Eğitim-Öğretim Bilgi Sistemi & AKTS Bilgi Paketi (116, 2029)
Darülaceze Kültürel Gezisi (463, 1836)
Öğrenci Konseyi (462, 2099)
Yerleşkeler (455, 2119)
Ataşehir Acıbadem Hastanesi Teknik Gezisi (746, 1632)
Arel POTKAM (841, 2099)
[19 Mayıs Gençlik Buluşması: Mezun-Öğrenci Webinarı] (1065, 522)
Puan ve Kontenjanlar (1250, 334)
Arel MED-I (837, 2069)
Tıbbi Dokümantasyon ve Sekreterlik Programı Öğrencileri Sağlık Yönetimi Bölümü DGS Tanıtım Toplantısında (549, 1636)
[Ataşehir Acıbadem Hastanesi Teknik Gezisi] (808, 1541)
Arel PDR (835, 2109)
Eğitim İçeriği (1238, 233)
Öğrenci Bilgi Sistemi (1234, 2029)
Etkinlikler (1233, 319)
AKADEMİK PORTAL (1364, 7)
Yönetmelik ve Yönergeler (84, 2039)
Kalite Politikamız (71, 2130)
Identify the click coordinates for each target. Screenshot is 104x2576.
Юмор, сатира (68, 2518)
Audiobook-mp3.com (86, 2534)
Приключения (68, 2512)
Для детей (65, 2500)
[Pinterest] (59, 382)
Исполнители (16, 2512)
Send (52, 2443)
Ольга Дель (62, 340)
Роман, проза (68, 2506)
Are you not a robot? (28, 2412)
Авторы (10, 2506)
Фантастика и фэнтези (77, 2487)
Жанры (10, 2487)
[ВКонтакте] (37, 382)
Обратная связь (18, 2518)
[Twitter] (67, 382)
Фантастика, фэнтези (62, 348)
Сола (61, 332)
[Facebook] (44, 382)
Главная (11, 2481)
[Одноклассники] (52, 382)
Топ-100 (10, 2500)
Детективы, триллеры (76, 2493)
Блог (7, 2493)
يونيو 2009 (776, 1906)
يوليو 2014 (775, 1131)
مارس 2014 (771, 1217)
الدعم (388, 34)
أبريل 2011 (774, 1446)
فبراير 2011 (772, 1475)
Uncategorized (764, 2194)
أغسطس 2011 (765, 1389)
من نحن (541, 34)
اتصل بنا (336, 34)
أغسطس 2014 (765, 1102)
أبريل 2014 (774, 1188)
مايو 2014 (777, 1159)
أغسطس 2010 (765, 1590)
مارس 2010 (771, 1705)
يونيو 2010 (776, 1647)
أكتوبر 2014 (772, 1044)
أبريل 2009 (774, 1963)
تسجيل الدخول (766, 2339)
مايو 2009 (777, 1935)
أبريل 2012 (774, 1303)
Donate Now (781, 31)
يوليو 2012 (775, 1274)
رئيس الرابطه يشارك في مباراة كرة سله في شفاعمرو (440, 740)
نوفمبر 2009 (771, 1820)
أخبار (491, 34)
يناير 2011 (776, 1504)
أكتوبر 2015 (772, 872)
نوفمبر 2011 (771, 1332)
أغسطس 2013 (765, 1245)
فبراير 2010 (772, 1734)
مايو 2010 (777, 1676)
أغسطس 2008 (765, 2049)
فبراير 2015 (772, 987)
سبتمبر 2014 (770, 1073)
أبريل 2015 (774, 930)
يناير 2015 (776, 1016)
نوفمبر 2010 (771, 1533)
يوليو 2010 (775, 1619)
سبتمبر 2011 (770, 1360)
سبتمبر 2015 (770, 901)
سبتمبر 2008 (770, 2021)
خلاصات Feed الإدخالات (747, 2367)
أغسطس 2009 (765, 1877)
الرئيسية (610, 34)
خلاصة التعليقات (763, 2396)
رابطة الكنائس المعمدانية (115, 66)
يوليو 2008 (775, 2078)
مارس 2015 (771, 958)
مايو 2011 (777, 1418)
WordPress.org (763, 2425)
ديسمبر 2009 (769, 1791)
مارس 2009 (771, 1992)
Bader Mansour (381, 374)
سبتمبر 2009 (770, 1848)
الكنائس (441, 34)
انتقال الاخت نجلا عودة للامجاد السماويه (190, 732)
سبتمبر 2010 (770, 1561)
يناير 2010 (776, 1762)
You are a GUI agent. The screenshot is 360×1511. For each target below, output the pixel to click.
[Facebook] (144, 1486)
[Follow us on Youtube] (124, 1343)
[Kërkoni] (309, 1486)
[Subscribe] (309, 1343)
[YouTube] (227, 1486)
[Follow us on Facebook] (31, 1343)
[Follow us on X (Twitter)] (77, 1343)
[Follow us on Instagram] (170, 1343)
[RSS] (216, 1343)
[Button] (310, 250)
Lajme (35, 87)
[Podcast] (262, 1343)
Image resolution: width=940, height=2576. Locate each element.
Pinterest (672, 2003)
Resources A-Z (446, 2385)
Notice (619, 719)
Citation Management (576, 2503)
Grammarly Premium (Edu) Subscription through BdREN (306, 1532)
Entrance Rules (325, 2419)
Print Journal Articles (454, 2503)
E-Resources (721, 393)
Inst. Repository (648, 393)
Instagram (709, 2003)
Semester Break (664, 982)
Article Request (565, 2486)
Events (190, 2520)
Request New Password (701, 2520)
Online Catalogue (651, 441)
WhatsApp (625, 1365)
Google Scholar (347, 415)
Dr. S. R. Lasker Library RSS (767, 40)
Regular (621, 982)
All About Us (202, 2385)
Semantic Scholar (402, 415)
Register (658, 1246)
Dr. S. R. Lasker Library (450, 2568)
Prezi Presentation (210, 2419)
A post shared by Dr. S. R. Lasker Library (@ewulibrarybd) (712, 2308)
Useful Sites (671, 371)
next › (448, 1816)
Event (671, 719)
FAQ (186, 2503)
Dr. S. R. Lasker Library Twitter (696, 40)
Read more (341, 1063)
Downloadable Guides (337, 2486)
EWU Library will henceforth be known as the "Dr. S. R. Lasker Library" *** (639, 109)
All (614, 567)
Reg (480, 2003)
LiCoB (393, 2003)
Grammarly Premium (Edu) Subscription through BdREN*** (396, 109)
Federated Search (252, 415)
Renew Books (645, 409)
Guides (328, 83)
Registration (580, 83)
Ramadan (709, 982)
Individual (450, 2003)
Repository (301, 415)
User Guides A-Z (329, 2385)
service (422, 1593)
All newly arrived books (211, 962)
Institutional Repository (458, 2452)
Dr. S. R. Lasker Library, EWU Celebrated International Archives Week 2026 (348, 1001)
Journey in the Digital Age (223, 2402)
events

---*---

TASK => From the records above, copy out the line with "Kalite Politikamız (71, 2130)", the line with "أخبار (491, 34)", and every line between them, word for word.

FINAL ANSWER =>
Kalite Politikamız (71, 2130)
Identify the click coordinates for each target. Screenshot is 104x2576.
Юмор, сатира (68, 2518)
Audiobook-mp3.com (86, 2534)
Приключения (68, 2512)
Для детей (65, 2500)
[Pinterest] (59, 382)
Исполнители (16, 2512)
Send (52, 2443)
Ольга Дель (62, 340)
Роман, проза (68, 2506)
Are you not a robot? (28, 2412)
Авторы (10, 2506)
Фантастика и фэнтези (77, 2487)
Жанры (10, 2487)
[ВКонтакте] (37, 382)
Обратная связь (18, 2518)
[Twitter] (67, 382)
Фантастика, фэнтези (62, 348)
Сола (61, 332)
[Facebook] (44, 382)
Главная (11, 2481)
[Одноклассники] (52, 382)
Топ-100 (10, 2500)
Детективы, триллеры (76, 2493)
Блог (7, 2493)
يونيو 2009 (776, 1906)
يوليو 2014 (775, 1131)
مارس 2014 (771, 1217)
الدعم (388, 34)
أبريل 2011 (774, 1446)
فبراير 2011 (772, 1475)
Uncategorized (764, 2194)
أغسطس 2011 (765, 1389)
من نحن (541, 34)
اتصل بنا (336, 34)
أغسطس 2014 (765, 1102)
أبريل 2014 (774, 1188)
مايو 2014 (777, 1159)
أغسطس 2010 (765, 1590)
مارس 2010 (771, 1705)
يونيو 2010 (776, 1647)
أكتوبر 2014 (772, 1044)
أبريل 2009 (774, 1963)
تسجيل الدخول (766, 2339)
مايو 2009 (777, 1935)
أبريل 2012 (774, 1303)
Donate Now (781, 31)
يوليو 2012 (775, 1274)
رئيس الرابطه يشارك في مباراة كرة سله في شفاعمرو (440, 740)
نوفمبر 2009 (771, 1820)
أخبار (491, 34)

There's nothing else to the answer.